TEXTO DE LEITURA:
APRESENTAÇÃO
Eugênio Puppo
COMO PENSAR O HORROR NO CINEMA BRASILEIRO?
Laura Cánepa
SANGUE, SEXO E RISO: ESPECTROS DO HORROR NOS FILMES BRASILEIROS
Carlos Primati
APRESENTAÇÃO
Eugênio Puppo
O gênero de horror no cinema, apesar de ter motivado milhares de filmes, não é fácil de definir. Nessas obras, geralmente, uma força maléfica desestabiliza a normalidade corriqueira do mundo real.
Para selecionar filmes que representem o horror no cinema brasileiro, antes é essencial elucidar o que é “horror”. Na linguagem cinematográfica, pode ser definido como uma narrativa de ficção na qual o drama se desenvolve a partir da presença em cena de uma força maléfica, em geral representada por algum tipo de monstro. Este pode ser tanto sobrenatural ou racionalmente incompreensível quanto uma ameaça natural que apresente níveis de violência e agressividade incomuns; os personagens centrais, via de regra, são animais assassinos, em algumas ocasiões transformados por meio de mutações ou experiências genéticas.

DADOS FORNECIDOS:

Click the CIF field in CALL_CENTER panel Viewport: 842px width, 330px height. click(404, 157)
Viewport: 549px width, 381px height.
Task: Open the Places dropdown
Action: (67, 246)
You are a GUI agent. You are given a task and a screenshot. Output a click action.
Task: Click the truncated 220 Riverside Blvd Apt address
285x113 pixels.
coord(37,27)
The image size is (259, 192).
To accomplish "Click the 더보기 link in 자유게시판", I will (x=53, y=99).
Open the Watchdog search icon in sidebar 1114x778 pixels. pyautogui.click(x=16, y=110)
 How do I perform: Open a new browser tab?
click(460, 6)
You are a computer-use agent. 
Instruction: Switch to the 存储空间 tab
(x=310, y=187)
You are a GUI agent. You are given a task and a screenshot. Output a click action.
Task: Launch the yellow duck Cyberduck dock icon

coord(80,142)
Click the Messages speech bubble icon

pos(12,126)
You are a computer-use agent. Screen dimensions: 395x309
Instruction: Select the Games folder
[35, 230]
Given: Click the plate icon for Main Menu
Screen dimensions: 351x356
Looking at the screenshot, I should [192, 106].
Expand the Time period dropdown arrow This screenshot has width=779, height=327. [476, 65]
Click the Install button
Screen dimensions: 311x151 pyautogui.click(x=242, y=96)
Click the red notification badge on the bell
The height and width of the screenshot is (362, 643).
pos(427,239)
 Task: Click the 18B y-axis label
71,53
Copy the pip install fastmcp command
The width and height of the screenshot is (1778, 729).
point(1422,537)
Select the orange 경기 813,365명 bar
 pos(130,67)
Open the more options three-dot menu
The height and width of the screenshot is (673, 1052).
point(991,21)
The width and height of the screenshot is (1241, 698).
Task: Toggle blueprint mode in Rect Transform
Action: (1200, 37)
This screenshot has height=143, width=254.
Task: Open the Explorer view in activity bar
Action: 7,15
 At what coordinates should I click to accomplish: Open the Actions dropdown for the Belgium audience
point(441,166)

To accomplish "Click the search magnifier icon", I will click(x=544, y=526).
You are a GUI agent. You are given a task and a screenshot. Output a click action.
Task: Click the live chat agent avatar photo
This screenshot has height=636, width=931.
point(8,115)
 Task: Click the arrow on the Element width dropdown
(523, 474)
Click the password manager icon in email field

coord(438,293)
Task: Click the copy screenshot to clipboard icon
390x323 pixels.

ENUNCIADO 1: Cite do texto sobre o horror no cinema brasileiro tudo o que vai de "Laura Cánepa" até "do mundo real.".
ENUNCIADO 2: Prossiga o texto sobre o horror no cinema brasileiro a partir do ponto em que ele termina.
Os dados não são necessários para estas tarefas.

RESPOSTA 1:
Laura Cánepa
SANGUE, SEXO E RISO: ESPECTROS DO HORROR NOS FILMES BRASILEIROS
Carlos Primati
APRESENTAÇÃO
Eugênio Puppo
O gênero de horror no cinema, apesar de ter motivado milhares de filmes, não é fácil de definir. Nessas obras, geralmente, uma força maléfica desestabiliza a normalidade corriqueira do mundo real.

RESPOSTA 2:
O mal é representado por uma figura atemorizante: fantasmas, lobisomens, vampiros, zumbis, múmias, animais excessivamente agressivos, extraterrestres. Não é raro que o “monstro” também seja humano: serial killers, psicóticos e desajustados, cujas motivações para matar são injustificáveis do ponto de vista racional. Representam outra vertente do gênero (referida como “horror psicológico”) as perturbações mentais que resultem numa distorção da realidade e consequentemente originem sensações de pavor e perigo.
O objetivo central do horror é, em última análise, causar espanto e medo por meio de situações de pavor vividas pelos personagens. Mas trata-se de um gênero em transformação, em que há também lugar para o suspense, a fantasia, a ficção científica e até para a comédia, a sátira e o deboche.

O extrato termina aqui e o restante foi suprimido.